Reputation: 1238
Matthias, thanks for the information about kafka-streams-application-reset.sh
, but
it does not appear that it has the effect of resetting the state of the world (for
a particular Application ID) to the beginning.
Here is the code that defines the guts of my stream operation graph:
private KStream< Long, TsdbObject > rollUpMetricToAllParents( KStream< Long, TsdbObject > input_stream ) {
KStream< Long, TsdbObject > result_stream = null;
// Map the input stream into another stream < "timestamp":ancestor_assetId, metric_value >
// and then group by the key so that groups consist of all the values at a particular
// time for all assets that have a common ancestor...
KStream< String, Double > asset_values_keyed_by_parents =
input_stream.flatMap( new groupByTimeAndAllParentsMapper() );
asset_values_keyed_by_parents.print( Printed.toSysOut() );
KGroupedStream< String, Double > asset_values_grouped_by_parents =
asset_values_keyed_by_parents.groupByKey( Serialized.with( Serdes.String(), Serdes.Double() ) );
// And sum up all the values in each group (timestamp:ancestor)

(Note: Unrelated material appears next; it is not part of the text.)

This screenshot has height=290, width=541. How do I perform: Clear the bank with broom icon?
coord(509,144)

KTable< String, Double > sums_of_groups_by_parents =
asset_values_grouped_by_parents.aggregate( new SummerInitializer(), new SummerAggregator(),
Materialized.with( Serdes.String(), Serdes.Double()) );
// Convert the result of the aggregation into a stream of TsdbObjects
KeyValueMapper< String, Double, KeyValue< Long, TsdbObject > > mapper =
new RollupMetricStreamMapper();
result_stream = sums_of_groups_by_parents.toStream().map( mapper );
result_stream.print( Printed.toSysout() );
return result_stream;
}
In context, this method is called passing the input_stream active_power
.
Tail of print operation prior to reset:
...
[KSTREAM-MAP-0000000010]: 1517461200000, TsdbObject [timestamp_ms=1517461200000, value=415455.3004360199, tags_to_values={assetId=303967}]
[KSTREAM-MAP-0000000010]: 1517461200000, TsdbObject [timestamp_ms=1517461200000, value=331916.46723365784, tags_to_values={assetId=2}]

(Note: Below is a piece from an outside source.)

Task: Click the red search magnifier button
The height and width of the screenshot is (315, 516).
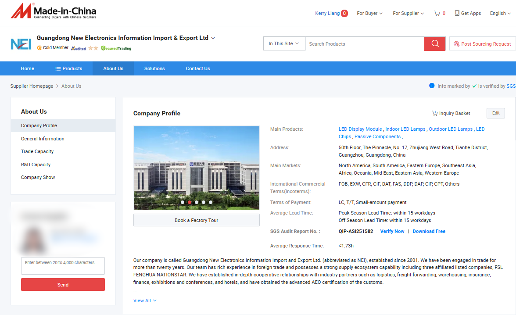Action: [x=435, y=43]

[KSTREAM-MAP-0000000010]: 1517461200000, TsdbObject [timestamp_ms=1517461200000, value=329964.34125709534, tags_to_values={assetId=0}]
Perform reset:
> bin/kafka-streams-application-reset.sh --application-id TsdbObjectRollUp --input-topics active_power
Reset-offsets for input topics [active_power]
Following input topics offsets will be reset to (for consumer group TsdbObjectRollUp)
Topic: active_power Partition: 0 Offset: 126
Done.
Deleting all internal/auto-created topics for application TsdbObjectRollUp
Done.
Why is the offset of input topic active_power being reset to 126 instead of 0?
Re-run application
Tail of print operation after reset:
...
[KSTREAM-MAP-0000000010]: 1517461200000, TsdbObject [timestamp_ms=1517461200000, value=461617.00048446655, tags_to_values={assetId=303967}]
[KSTREAM-MAP-0000000010]: 1517461200000, TsdbObject [timestamp_ms=1517461200000, value=379054.23027038574, tags_to_values={assetId=2}]
[KSTREAM-MAP-0000000010]: 1517461200000, TsdbObject [timestamp_ms=1517461200000, value=377102.10429382324, tags_to_values={assetId=0}]
Note that the values are greater than for the previous run, before the reset. Why are the results the same? What kind of state is not getting reset?
Upvotes: 0
Views: 1785
Reputation: 62350
Why is the offset of input topic active_power being reset to 126 instead of 0?
The tool does a "seek-to-beginning" thus, I assume that older data was deleted already and 126 is the smallest available offset in the topic.
About the changed result:
Resetting an application consists of two parts as explained in the docs: https://kafka.apache.org/11/documentation/streams/developer-guide/app-reset-tool.html Did you clean up your local state via KafkaStreams#cleanUp()
?
This blog post explains the details: https://www.confluent.io/blog/data-reprocessing-with-kafka-streams-resetting-a-streams-application/
Upvotes: 1